Friday, November 25, 2011
White Friday
Your Head Trucker utterly despises the whole Black Friday thing.
First of all, it's such a horrid name. If you were talking about a stock market crash, an atomic explosion, an invasion or other disaster, okay. But why associate a day of shopping for Christmas presents with such ghastly overtones? I have never participated, and never will, and even though I understand that the crowds are massive . . . um, if they bother you, why exactly are you doing it?
Second, everybody high and low loves to mouth about Big Corporations and how much money and power they have, and ain't it just awful . . . but say, bud, where do you think they get all that money from in the first place? If you weren't handing it over to them so gleefully for shit you don't really need and can't really afford - they'd be a lot less powerful, right?
Finally, the whole commercialization of Christmas has long since gotten totally out of hand. Christmas crap is now stocked on the shelves of stores way back in September. Neighbors here have, in some cases, had their Christmas decorations up for nearly a month already. It's all just too much. (The folks in one little shack several blocks away just leave theirs up all year long.)
There's nothing wrong, and in fact it's a pretty good idea, to have a holiday at the end of the year, in an otherwise cold, depressing season, when all the family gathers for good cheer; and for Christians, the Feast of the Incarnation is properly a time for reflection on deep things and appropriate devotions. (Advent is, in fact, supposed to be a mini-Lent, a time of fasting and preparation; not that anybody pays the slightest attention to that concept nowadays, in or out of church.)
My family once owned a small business, and I do appreciate the importance of the Christmas surge and its effect on the bottom line.

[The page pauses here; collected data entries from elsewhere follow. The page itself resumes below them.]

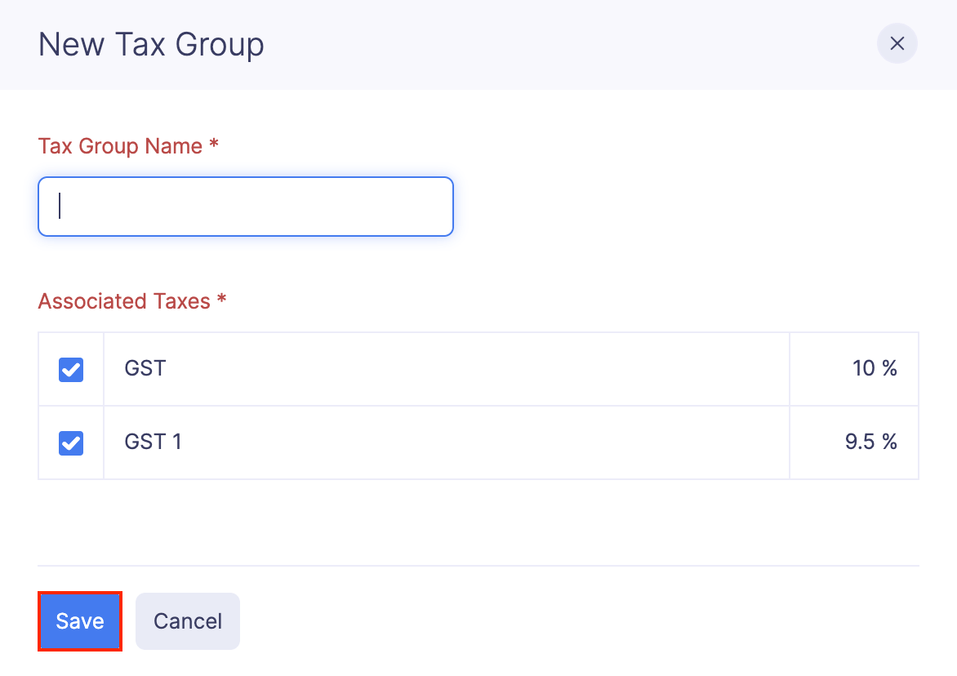Click the highlighted Save button
The image size is (957, 676).
[79, 620]
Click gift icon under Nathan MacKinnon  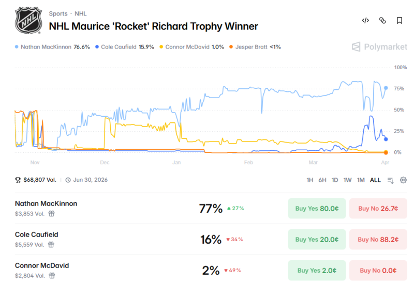click(52, 213)
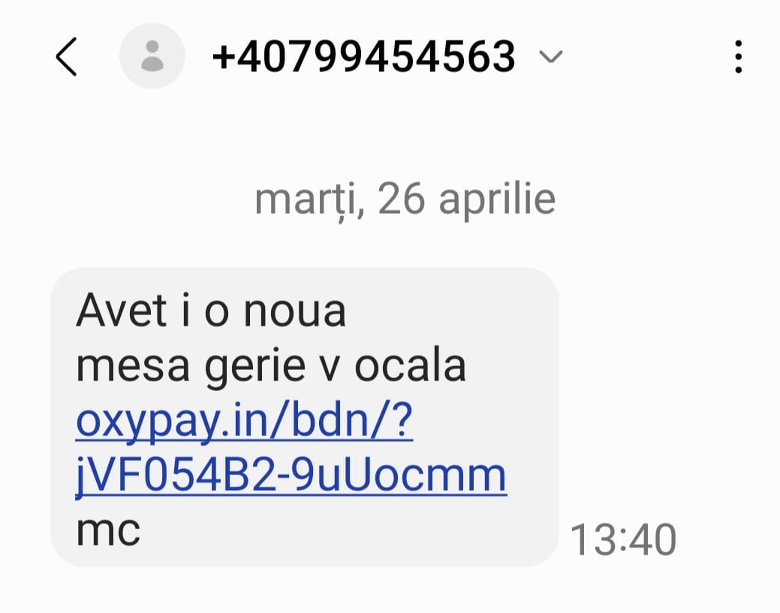
Task: Tap the text line "mesa gerie v ocala"
Action: point(271,367)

But folks, we could do without all the overdone stuff - that just exhausts everyone and their wallet - and still have a perfectly nice time.

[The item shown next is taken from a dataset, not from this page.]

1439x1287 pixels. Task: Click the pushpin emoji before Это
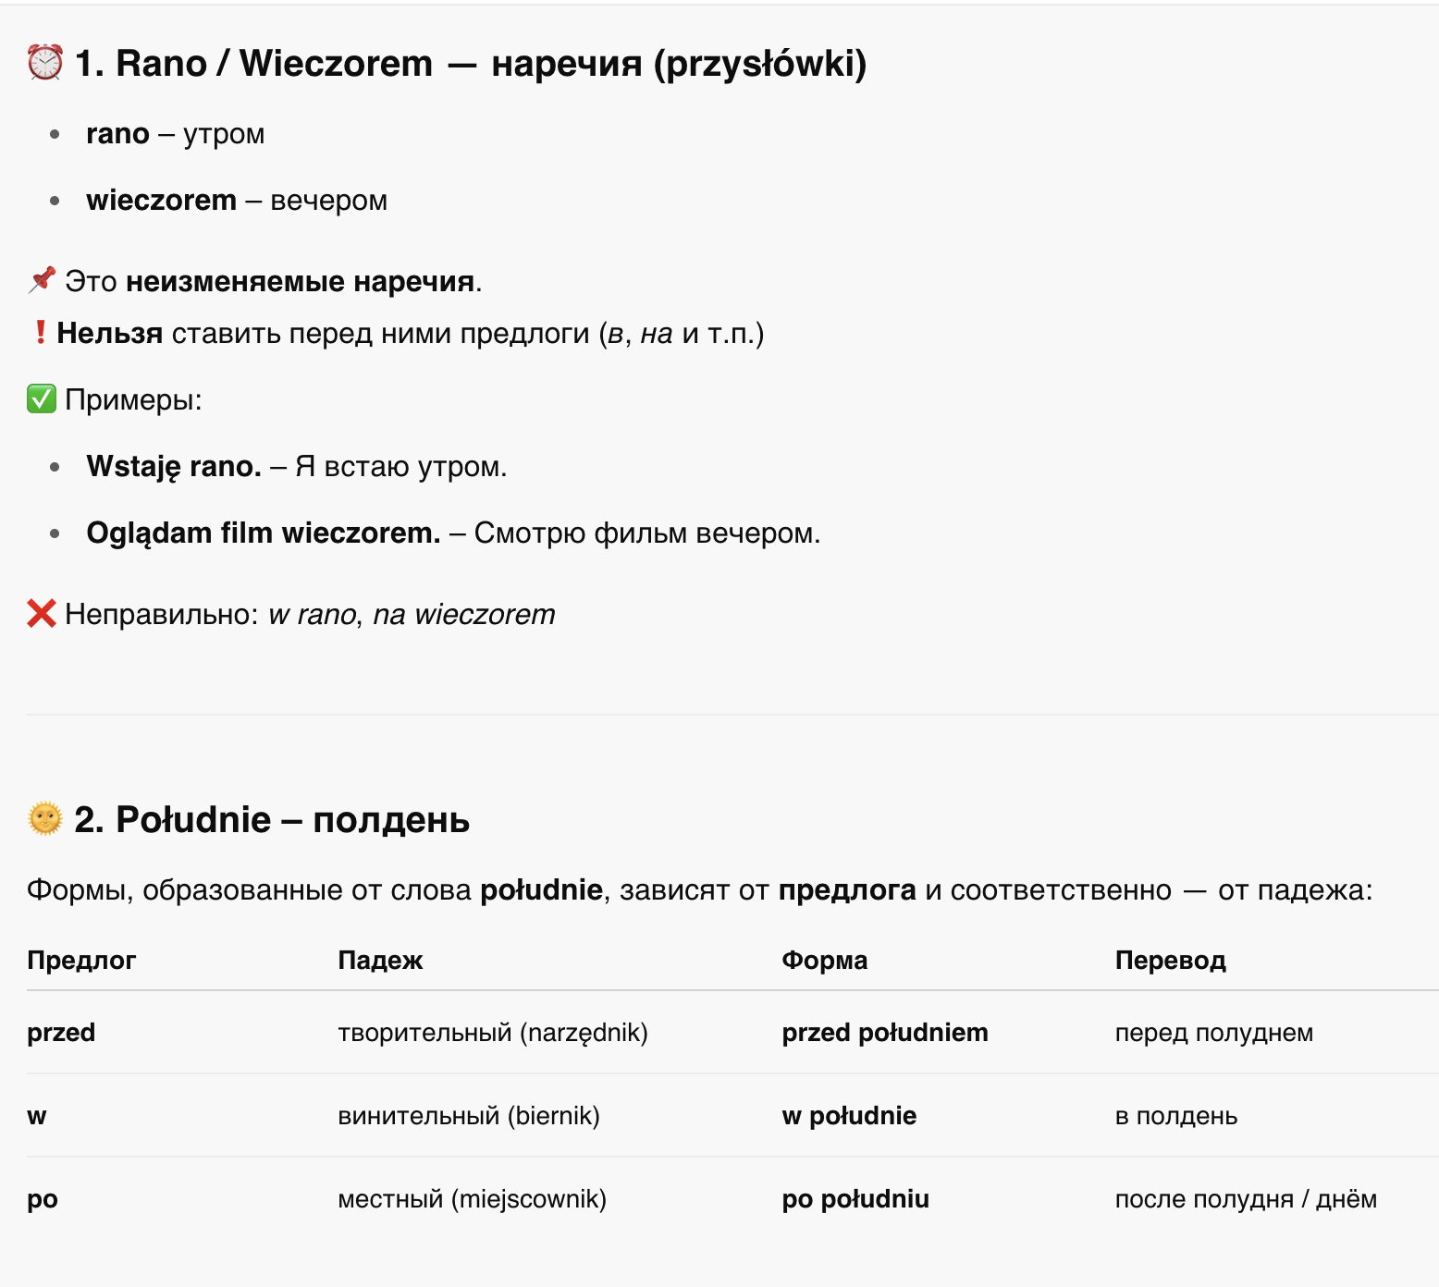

While you're thinking about what I've said, go check out this graphic on what truly good things we could do instead with the $45 billion Americans are spending on Christmas stuff this year.
Then contrast that with this:
Woman Uses Pepper Spray on Rival Wal-Mart Shoppers as Crowds Riot for $2 Waffle Irons: VIDEO
4 comments:
I agree totally. the thing that gets to me is how they celebrate the birth of their Christ only to kill him a few months later and morbidly celebrate a man dying on a cross. That too is a horrid image.

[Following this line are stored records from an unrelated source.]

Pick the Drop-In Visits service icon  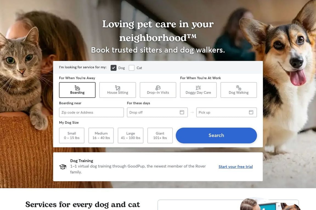(x=158, y=88)
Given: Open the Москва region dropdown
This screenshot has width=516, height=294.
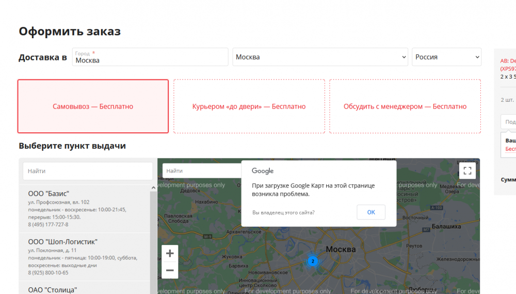Looking at the screenshot, I should (320, 57).
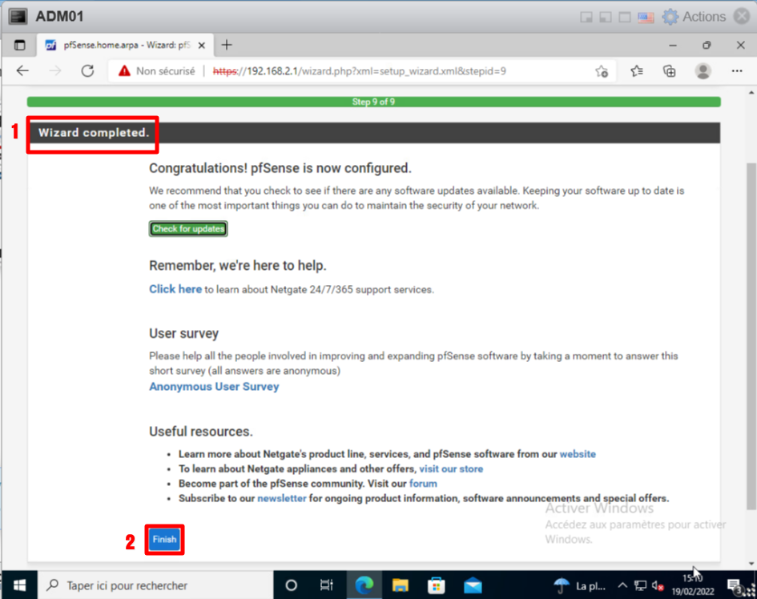Click the browser refresh icon
The image size is (757, 599).
tap(87, 71)
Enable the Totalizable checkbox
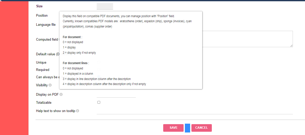305x135 pixels. (x=99, y=102)
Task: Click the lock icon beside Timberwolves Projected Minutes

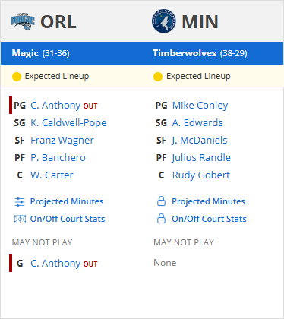Action: (x=161, y=201)
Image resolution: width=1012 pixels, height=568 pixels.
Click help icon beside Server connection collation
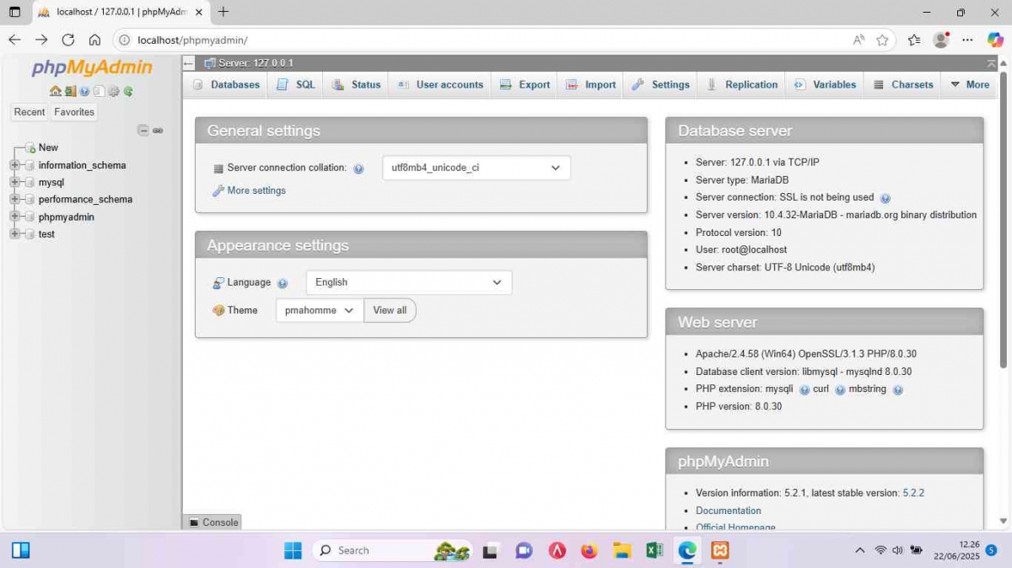[x=358, y=168]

But isn't Christmas a pagan celebration to start with? The Christians just confiscated it and even claim that is when Christ was born when in reality it was sometime later in the year according to astronomers.
good work Russ.
saludos,
raulito
http://fromtop2bttm.blogspot.com/
I love raulito's comment. I fully agree. I just can't stand all the consumerism and gluttony. Besides, all this crap gets marked down after the holidays.
I stay away from the malls and shopping centers for the next month, it could be fatal - not that I frequent those places more than a few times a year anyhow.
There is little I need besides food- some socks or underwear, some stuff for home repairs and maintenance, an occasional splurge item. I only regret that I can't withhold my dollars as I don't spend money willy nilly in the first place.
As for Christmas - well, I've expressed my feelings about that holiday before.
raulito - in my Sunday Drive feature on Nov. 13 I expressed my thoughts on the central point of Christianity, for whatever it's worth to you.